» **Given data**
===============
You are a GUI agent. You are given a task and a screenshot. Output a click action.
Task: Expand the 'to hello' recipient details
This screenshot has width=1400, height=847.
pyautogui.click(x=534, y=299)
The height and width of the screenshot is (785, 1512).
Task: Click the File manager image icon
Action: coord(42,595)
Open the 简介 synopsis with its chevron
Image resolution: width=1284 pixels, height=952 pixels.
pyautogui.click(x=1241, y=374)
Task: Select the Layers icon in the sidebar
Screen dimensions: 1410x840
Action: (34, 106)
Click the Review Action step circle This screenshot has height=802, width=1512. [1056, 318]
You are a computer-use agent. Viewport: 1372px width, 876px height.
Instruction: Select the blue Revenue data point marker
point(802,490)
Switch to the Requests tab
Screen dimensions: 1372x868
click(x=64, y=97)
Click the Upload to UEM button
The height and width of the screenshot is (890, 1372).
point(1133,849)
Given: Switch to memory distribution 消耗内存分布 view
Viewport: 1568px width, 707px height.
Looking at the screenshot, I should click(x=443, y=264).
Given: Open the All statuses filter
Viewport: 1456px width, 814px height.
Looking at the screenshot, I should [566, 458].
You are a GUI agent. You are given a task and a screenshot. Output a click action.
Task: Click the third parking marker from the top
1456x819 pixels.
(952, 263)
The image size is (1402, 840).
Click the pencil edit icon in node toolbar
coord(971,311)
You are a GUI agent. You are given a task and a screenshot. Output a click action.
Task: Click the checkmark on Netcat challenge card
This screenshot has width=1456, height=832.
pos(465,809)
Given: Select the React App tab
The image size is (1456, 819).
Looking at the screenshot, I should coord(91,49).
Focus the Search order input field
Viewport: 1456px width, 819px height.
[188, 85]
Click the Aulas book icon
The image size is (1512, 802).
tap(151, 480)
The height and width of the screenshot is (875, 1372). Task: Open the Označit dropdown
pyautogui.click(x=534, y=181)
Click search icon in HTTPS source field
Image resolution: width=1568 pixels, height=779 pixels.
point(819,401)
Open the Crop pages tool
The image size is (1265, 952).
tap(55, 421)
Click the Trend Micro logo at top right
===============
» **Assignment**
Wherever a line above contains "field", copy that line.

» **Answer below**
Focus the Search order input field
Click search icon in HTTPS source field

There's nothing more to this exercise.